What to Expect From Your Pediatrician

Parents should expect pediatricians to promise adolescents confidentiality. But there are some situations — especially if the child is at risk of self-harm — where a doctor can’t promise confidentiality; we lay those out clearly with kids.

Parents should expect their children’s doctors to be trained in asking and answering questions about sexual behavior and sexual health, but also about issues of identification and identity.

With adolescents, we’re also asking about identity, self-image, body changes, mental health, friendships, academic performance, risky behaviors (smoking, drugs, alcohol) — the whole complex mix of adolescent activity and adjustment. When she’s talking to patients in the general pediatric clinic, Dr. Hassouri said, she starts by asking, “Do you feel comfortable in your body, how do you identify, what are the gender or genders of the people you are attracted to, rather than ‘Are you gay, straight or bisexual?’”

Asking kids if they feel comfortable in their bodies as an opening question, she pointed out, could mean hearing about gender identity, but it might also open up other body-related concerns about weight or what they perceive as unattractiveness, or the pace of puberty. And as the conversation moves to other aspects of her patients’ lives, she tries to ask about interests and favorite activities in gender-neutral language.

For some kids, she said, those questions of sexual orientation and gender identity can get confused — what begins with wanting to do “something not typical for the gender assigned to them” as young children may be “buried,” and then later on, around puberty, they may first begin to question their sexuality — “maybe I’m bisexual, maybe I’m gay.”

Sometimes those feelings of not fitting in are really about the rigidity of gender expectations. Sometimes children are in fact becoming aware of their emerging sexual orientations — who they will be attracted to. And sometimes they will realize that those early feelings of wanting the “boy clothes” or the “girl toys” actually connect to their own gender identities — how they will identify and who they are.

Support for Parents

Parents should also expect to get support and guidance from their children’s doctor; part of helping children navigate these years is helping their parents be there for them. Dr. Hassouri said that when parents are talking to their own child, her advice is to “really listen to your child and believe what they’re telling you and support them, no matter what stage they are in their gender journey, in their sexuality journey.” And make sure the child is seeing a doctor who will also listen and support them at every stage.

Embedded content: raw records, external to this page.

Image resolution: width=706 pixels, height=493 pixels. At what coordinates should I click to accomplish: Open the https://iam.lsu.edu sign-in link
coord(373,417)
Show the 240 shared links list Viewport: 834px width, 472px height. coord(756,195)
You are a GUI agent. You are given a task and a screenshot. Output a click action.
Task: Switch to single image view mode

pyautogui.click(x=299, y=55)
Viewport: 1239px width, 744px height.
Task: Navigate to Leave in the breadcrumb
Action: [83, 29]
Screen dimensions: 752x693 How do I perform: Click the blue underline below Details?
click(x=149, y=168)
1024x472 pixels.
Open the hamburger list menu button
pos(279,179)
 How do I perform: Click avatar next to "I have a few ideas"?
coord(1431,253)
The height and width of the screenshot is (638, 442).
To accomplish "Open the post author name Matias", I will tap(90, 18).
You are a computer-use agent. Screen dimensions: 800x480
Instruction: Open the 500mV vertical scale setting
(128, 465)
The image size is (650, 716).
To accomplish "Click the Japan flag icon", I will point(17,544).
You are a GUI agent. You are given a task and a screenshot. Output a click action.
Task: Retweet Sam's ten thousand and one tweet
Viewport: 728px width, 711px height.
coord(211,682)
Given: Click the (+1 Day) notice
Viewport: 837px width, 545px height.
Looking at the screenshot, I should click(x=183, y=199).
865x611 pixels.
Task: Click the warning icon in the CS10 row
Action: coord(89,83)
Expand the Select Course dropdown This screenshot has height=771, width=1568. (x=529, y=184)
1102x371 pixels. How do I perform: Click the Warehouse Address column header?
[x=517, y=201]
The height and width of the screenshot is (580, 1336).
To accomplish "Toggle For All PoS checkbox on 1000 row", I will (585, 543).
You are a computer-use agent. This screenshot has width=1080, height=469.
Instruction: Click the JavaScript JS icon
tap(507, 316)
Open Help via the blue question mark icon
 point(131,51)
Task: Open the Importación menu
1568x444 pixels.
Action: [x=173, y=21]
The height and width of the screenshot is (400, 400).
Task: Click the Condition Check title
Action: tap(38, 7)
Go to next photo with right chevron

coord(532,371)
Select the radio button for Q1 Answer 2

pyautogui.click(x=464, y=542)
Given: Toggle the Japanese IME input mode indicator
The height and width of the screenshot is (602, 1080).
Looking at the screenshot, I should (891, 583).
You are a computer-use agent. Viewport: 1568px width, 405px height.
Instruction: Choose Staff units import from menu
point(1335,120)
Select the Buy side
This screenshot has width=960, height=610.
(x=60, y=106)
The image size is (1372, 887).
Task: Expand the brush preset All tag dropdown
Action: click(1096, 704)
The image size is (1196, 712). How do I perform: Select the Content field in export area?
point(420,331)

Dr. Sherer tells parents of young children that “there is a lot of fluidity in gender development.” With older children who may be questioning their gender identity, she finds herself modeling for parents how to show support, from discussing preferred pronouns onward. Parents sometimes jump right away to questions of medication and even eventual surgery, she said, when she, as the physician, never starts with those issues; the real question is immediate: “How can we help you feel affirmed in your identity; how can we help you feel good?” Thus, she advises parents to “not focus so much on the result, but on where their kid is in the moment.”

Rather than trying to figure out, “is my kid going to be transgender, is my kid gay?” look at the child right there, right then, who is asking for love and support.

“Parental support and acceptance are very powerful for reducing all sorts of negative outcomes” Dr. Sherer said. This kind of support is associated with better mental health as adolescents grow up and with reduced depression and suicidality. Supportive parents can also help kids who experience bullying or other school problems, and can make sure that their extended families treat them well.

Pediatric practices can help adolescents and families locate resources like the Trevor Project, which offers a hotline for L.G.B.T.Q. youth, the It Gets Better Project or the Family Acceptance Project, which helps families that are ethnically, racially or religiously diverse support L.G.B.T.Q. children.